- _Work instructions_
Collect every line below that contains the string "height", copying each one in full.

- _Records supplied_
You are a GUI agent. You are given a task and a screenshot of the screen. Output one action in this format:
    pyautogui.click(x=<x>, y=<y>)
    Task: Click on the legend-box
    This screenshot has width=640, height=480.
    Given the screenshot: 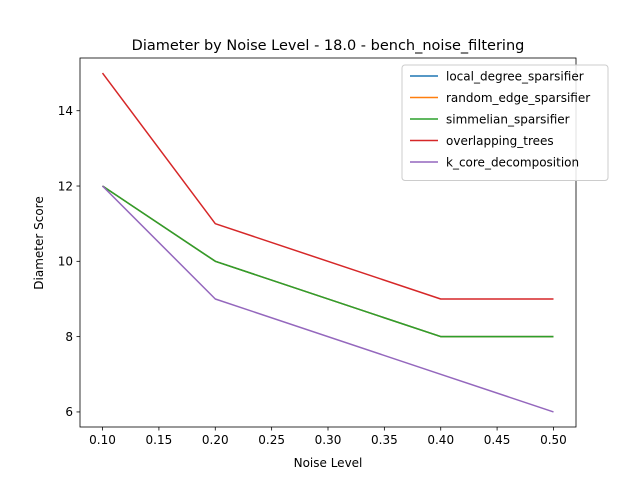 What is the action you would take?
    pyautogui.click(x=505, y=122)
---
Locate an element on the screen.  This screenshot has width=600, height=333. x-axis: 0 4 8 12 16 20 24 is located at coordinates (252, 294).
* * *
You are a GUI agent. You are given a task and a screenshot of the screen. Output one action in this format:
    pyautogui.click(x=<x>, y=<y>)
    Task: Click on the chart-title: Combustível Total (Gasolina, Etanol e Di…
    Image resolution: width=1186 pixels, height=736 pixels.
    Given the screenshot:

- _Answer area_
    This screenshot has width=640, height=480.
Locate an element on the screen.  This screenshot has width=600, height=333. x-axis: 0 4 8 12 16 20 24 is located at coordinates (252, 294).
    Image resolution: width=1186 pixels, height=736 pixels.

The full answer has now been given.